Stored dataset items

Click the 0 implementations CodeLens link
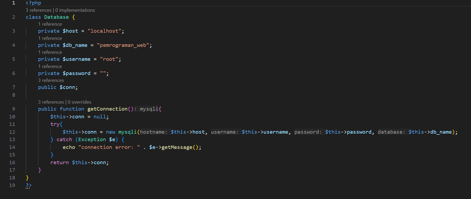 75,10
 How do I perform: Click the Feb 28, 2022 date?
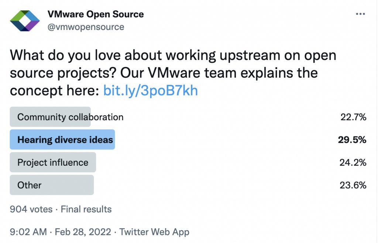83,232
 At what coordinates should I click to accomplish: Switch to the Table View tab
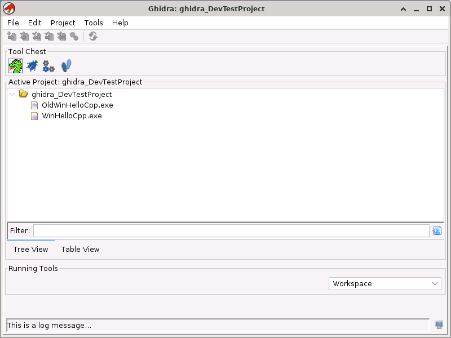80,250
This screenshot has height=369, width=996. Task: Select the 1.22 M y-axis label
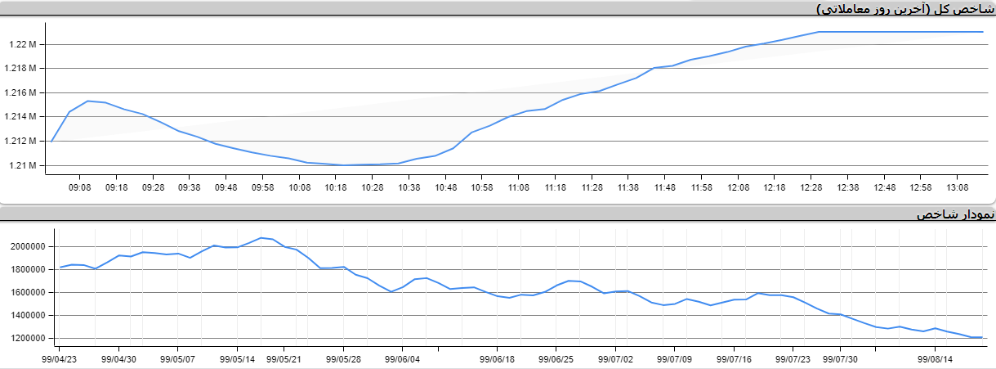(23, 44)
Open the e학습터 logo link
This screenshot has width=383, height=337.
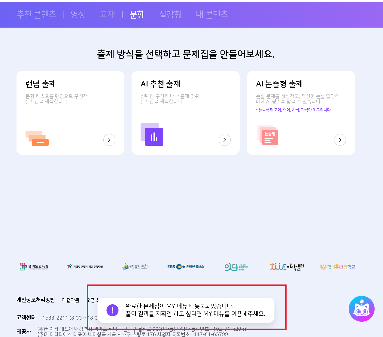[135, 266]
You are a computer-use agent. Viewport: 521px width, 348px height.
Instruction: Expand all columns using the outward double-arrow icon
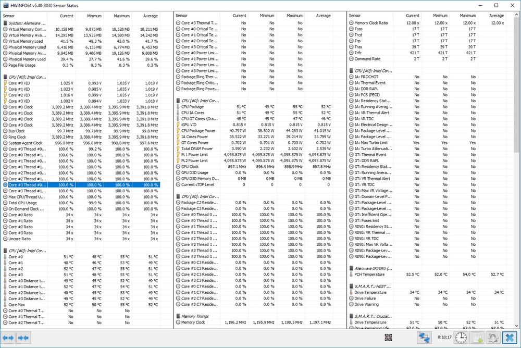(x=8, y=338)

## ACTION ITEM
Each line of the data above must be reproduced as written. Skip the pictures.

## ANSWER SPACE
Click the 0 implementations CodeLens link
 75,10
 How do I perform: Click the Feb 28, 2022 date?
83,232
 At what coordinates should I click to accomplish: Switch to the Table View tab
80,250
This screenshot has height=369, width=996. Task: Select the 1.22 M y-axis label
(23, 44)
Open the e학습터 logo link
This screenshot has width=383, height=337.
[135, 266]
You are a computer-use agent. Viewport: 521px width, 348px height.
Instruction: Expand all columns using the outward double-arrow icon
(x=8, y=338)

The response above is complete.